Why do different use cases require another type of system? As always, technology is all about trade-offs; you cannot have everything. Usually, systems that are OLTP are row-oriented, and OLAP systems are column-oriented. But what does this mean?
Even though we think data in table format eventually gets written to a hard drive, there will be just an array of bytes. So how we “flatten the table” dictates how the data gets stored and accessed. In a row-oriented system, a single row is stored together, and in a column-oriented system single column is stored together. Let’s look at this through an example.
A simple table:
In the row-oriented system, the data would be stored like this:
And in column-oriented:
But why this matters? Remember hard drives, those with the spinning disc? On those systems reading sequential data is much faster than random access. So with a system that usually touches single rows at a time, having the row data together makes it super duper fast to read a single row. And in a system that wants to read like monthly sales, just reading the sales column in the range that describes the month is fast.
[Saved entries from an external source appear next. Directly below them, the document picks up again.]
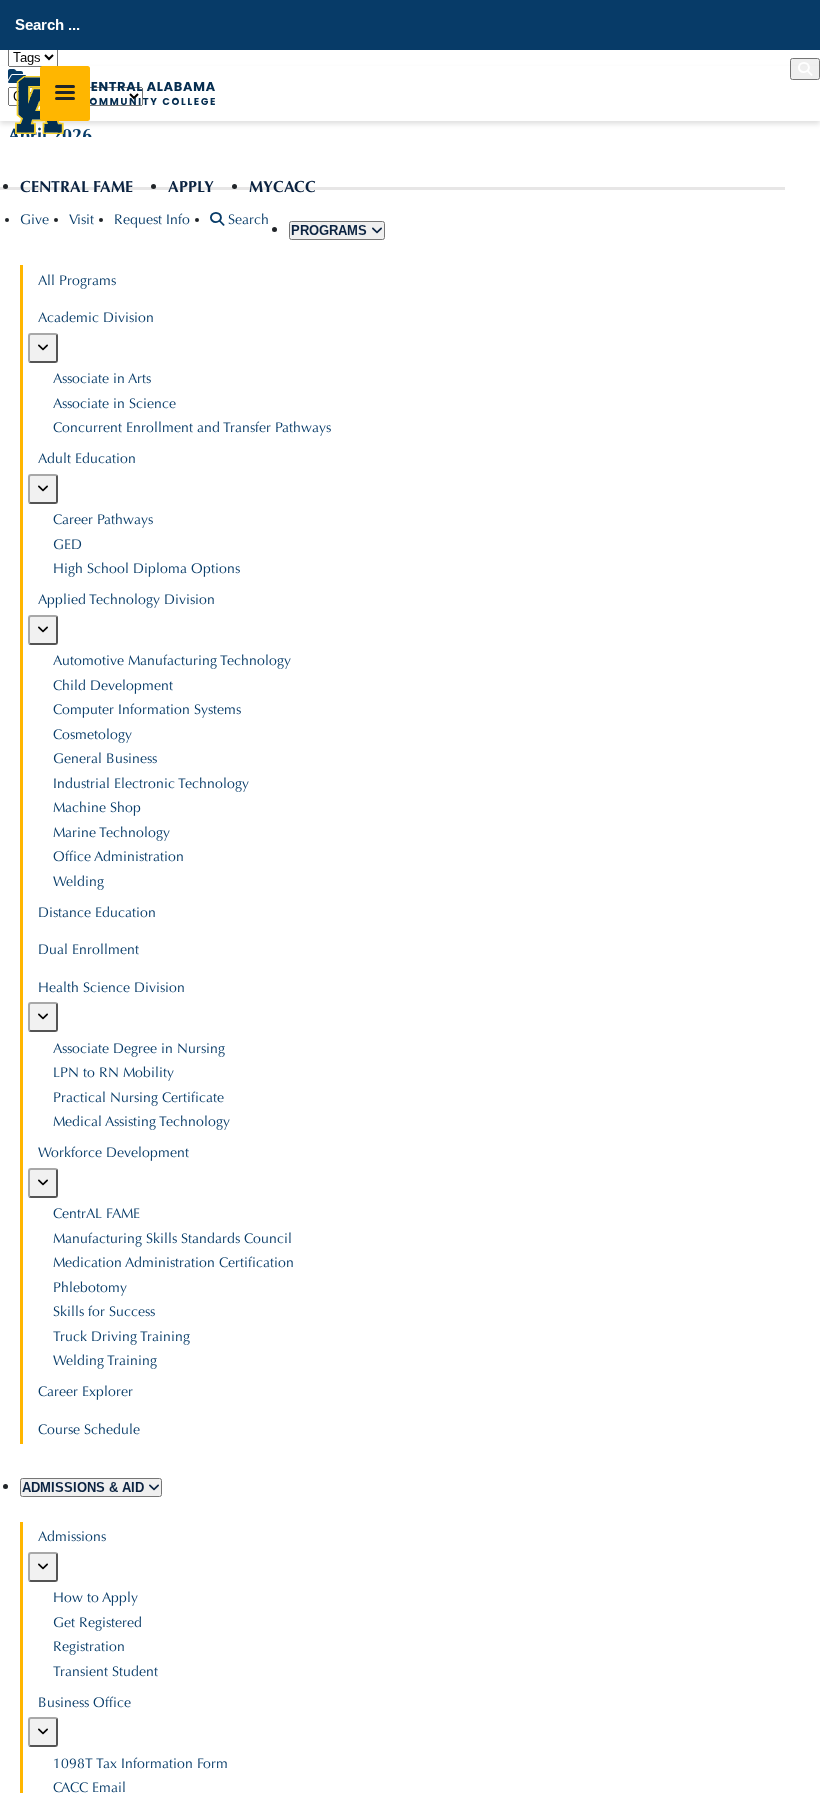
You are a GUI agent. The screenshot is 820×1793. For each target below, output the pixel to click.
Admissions (72, 1536)
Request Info (152, 219)
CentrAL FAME (76, 186)
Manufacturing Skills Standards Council (172, 1238)
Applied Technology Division (126, 599)
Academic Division (96, 317)
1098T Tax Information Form (140, 1763)
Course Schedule (89, 1429)
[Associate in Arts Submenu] (43, 348)
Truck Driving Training (121, 1336)
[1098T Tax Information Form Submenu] (43, 1732)
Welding (78, 881)
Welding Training (105, 1360)
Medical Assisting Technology (141, 1121)
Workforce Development (113, 1152)
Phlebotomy (90, 1287)
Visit (81, 219)
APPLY (191, 186)
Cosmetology (92, 734)
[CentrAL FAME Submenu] (43, 1183)
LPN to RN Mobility (113, 1072)
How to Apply (95, 1597)
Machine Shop (97, 807)
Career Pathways (103, 519)
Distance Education (97, 912)
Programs (331, 230)
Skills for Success (104, 1311)
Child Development (113, 685)
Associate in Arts (102, 378)
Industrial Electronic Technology (151, 783)
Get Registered (97, 1622)
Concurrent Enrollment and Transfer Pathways (192, 427)
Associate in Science (114, 403)
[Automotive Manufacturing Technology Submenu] (43, 630)
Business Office (84, 1702)
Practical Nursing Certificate (138, 1097)
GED (67, 544)
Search (246, 219)
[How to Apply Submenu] (43, 1567)
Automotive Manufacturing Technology (172, 660)
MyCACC (282, 186)
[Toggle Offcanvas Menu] (65, 93)
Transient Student (105, 1671)
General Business (105, 758)
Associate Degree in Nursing (139, 1048)
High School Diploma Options (146, 568)
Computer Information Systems (147, 709)
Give (34, 219)
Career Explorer (85, 1391)
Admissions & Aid (85, 1487)
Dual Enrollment (88, 949)
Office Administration (118, 856)
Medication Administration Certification (173, 1262)
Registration (89, 1646)
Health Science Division (111, 987)
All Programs (77, 280)
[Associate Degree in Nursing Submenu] (43, 1017)
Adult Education (87, 458)
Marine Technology (111, 832)
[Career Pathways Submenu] (43, 489)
OLTP systems often also have different possibilities to index the data. So that finding the right rows is fast based on the common search patterns. But they are keeping indices correct when data changes is a super complex problem. For this reason, OLAP systems usually don’t have indices, and as such, finding a single row will require scanning through all the data; it can be fast, but it does require resources, and as such, a column-oriented system only works well when you need to access many data in a single query.
Now that discs are faster, if one needs an HTAP system, unless the data is extensive, using a row-oriented OLTP system, such as PostgreSQL, can be a suitable solution.
But which database to choose for which use case? Well, as usual, it depends. I usually say that you can select any database as long as it’s PostgreSQL. It’s my go-to always unless there are some special requirements. Most analytical use cases are small data, and computers are super powerful; even a MacBook Air packs enough power to crunch, though, like most analytical use cases.
Even though I like PostgreSQL a lot, even with hosted services such as Aiven, AWS RDS, Google Cloud SQL, and Neon, it requires some management. Like deciding what size of a machine to run. And that sucks ass when you want to run queries and not think about anything else. Because of this, if you can use Google Cloud, BigQuery is a fantastic choice for DWH: it simply works, and you pay for what you use.
With BigQuery, one needs to be careful about the cost. You are charged by the data your query processes, and as discussed in the previous section, with the column-oriented system without indices, fetching a single row will require you to scan the whole fucking table. Just be careful, ok.